Jhoel Herrera

Personal information
- Full name: Jhoel Alexander Herrera Zegarra
- Date of birth: 9 July 1980 (age 45)
- Place of birth: Pisco, Peru
- Height: 1.77 m (5 ft 10 in)
- Position(s): Right-back

Senior career*
- Years: Team / Apps / (Gls)
- 2000: Hijos de Yurimaguas /  / (8)
- 2001: Sporting Cristal / 4 / (0)
- 2002–2003: Coronel Bolognesi / 39 / (2)
- 2004–2005: Unión Huaral / 43 / (1)
- 2005–2006: Universitario de Deportes / 39 / (2)
- 2007: Alianza Lima / 11 / (0)
- 2007–2009: GKS Bełchatów / 5 / (0)
- 2008: → Alianza Lima (loan) / 13 / (0)
- 2009: Cienciano / 30 / (0)
- 2010: Total Chalaco / 34 / (1)
- 2011: Juan Aurich / 9 / (0)
- 2012–2017: Real Garcilaso / 183 / (6)
- 2018: Juan Aurich / 25 / (0)
- 2019: Real Garcilaso / 4 / (0)
- 2020: Unión Huaral / 5 / (0)

International career
- 2007–2013: Peru / 10 / (0)

= Jhoel Herrera =

Peruvian footballer (born 1980)

Jhoel Alexander Herrera Zegarra (born 9 July 1980) is a Peruvian former professional footballer who played as a right-back.

==Club career==
He has played for GKS Bełchatów in Poland, and Universitario de Deportes and Alianza Lima in Peru.
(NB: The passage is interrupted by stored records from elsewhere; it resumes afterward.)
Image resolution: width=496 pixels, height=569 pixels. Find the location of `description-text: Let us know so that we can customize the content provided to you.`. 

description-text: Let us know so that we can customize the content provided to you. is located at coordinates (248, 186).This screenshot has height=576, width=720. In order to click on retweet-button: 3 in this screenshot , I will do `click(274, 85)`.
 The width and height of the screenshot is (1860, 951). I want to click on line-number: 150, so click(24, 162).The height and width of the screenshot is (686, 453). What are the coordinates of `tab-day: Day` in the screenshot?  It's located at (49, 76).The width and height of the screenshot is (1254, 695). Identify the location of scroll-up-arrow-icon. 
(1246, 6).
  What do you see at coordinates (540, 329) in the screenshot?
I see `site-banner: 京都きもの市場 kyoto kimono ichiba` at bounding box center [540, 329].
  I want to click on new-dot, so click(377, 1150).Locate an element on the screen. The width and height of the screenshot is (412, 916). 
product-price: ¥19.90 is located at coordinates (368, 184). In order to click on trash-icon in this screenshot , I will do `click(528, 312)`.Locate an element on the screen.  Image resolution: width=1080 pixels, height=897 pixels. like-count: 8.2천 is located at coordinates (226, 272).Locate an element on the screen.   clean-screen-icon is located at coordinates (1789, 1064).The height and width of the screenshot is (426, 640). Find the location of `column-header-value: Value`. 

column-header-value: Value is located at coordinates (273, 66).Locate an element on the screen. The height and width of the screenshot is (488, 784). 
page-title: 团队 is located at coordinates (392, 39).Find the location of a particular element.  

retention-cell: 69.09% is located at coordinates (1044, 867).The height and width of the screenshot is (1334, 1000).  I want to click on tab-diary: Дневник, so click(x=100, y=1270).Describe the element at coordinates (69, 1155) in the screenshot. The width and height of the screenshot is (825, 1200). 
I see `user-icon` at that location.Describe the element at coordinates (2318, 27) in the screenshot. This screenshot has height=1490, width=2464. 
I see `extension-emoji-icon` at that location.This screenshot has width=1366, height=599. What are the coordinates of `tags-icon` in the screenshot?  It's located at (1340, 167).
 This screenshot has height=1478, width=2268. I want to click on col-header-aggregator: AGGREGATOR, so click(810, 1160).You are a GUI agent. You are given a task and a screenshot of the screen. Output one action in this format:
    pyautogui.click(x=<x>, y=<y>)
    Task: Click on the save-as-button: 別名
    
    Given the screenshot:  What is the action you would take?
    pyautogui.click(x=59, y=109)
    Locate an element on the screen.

Herrera played for Juan Aurich during the 2011 Torneo Descentralizado season.

In March 2020, Herrera returned to Unión Huaral who was playing in the Peruvian Segunda División. In February 2021, 39-year old Herrera announced his retirement from football.